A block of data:
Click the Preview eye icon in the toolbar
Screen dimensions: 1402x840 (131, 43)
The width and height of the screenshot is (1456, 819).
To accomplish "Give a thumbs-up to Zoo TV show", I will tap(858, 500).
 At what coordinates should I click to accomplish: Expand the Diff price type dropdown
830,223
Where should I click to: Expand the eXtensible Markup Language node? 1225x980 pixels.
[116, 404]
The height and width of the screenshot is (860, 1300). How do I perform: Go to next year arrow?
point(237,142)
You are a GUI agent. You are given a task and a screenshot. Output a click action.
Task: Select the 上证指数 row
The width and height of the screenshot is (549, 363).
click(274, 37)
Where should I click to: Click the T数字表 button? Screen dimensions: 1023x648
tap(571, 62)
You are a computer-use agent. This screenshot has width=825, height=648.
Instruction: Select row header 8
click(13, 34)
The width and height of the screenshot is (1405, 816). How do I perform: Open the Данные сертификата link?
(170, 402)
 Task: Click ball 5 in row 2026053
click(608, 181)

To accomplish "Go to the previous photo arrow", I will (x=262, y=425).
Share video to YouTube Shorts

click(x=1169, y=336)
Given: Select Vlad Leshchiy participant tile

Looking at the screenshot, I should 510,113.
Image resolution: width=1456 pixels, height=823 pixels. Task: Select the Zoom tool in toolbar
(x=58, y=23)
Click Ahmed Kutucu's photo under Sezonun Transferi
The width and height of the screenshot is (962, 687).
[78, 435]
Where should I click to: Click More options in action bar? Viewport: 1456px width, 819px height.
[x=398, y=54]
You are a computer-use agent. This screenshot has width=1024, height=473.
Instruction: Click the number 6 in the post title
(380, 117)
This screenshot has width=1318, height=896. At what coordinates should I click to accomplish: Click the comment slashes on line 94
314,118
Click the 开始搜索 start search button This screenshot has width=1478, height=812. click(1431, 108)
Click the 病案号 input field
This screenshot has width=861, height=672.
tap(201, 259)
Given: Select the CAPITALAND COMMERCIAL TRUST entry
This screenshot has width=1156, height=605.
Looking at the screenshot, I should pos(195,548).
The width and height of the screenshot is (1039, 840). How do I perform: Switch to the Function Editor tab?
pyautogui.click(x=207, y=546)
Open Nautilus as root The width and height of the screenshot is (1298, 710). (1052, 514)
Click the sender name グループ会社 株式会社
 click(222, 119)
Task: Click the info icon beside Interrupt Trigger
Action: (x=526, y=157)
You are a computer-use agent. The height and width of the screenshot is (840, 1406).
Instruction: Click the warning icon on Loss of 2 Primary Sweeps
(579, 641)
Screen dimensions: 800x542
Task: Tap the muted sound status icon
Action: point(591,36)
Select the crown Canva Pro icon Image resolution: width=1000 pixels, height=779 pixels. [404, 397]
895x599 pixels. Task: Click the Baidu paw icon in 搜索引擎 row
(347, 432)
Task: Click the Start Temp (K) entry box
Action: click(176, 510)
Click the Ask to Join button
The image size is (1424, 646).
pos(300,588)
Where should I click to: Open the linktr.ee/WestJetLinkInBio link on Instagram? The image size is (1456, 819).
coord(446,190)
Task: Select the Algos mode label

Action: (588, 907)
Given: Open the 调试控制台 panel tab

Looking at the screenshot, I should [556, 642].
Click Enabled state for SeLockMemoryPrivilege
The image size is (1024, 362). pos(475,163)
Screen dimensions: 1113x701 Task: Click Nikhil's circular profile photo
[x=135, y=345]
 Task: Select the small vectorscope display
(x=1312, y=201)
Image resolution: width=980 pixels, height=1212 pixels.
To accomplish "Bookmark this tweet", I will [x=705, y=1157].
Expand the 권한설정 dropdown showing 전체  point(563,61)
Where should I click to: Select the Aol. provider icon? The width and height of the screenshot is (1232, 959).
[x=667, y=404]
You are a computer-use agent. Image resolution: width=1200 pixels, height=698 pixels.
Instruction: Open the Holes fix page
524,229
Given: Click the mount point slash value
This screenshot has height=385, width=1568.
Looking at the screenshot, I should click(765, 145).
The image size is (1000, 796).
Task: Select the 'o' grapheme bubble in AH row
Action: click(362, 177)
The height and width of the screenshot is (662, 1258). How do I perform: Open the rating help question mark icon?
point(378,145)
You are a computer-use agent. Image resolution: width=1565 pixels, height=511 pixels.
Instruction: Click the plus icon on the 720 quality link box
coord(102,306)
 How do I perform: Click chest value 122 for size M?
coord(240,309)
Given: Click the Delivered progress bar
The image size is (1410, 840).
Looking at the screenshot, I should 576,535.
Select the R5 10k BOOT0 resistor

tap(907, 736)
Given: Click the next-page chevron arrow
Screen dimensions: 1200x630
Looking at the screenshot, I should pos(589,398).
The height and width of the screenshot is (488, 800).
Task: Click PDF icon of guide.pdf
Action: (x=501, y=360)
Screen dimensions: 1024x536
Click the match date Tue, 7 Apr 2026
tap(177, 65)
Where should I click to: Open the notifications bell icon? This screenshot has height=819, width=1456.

TASK GOAL: Retype the part of the listing that opens with the line containing "The height and width of the screenshot is (662, 1258)." and closes with the line containing "coord(102,306)", both included.

ANSWER TO THIS PROBLEM:
The height and width of the screenshot is (662, 1258). How do I perform: Open the rating help question mark icon?
point(378,145)
You are a computer-use agent. Image resolution: width=1565 pixels, height=511 pixels.
Instruction: Click the plus icon on the 720 quality link box
coord(102,306)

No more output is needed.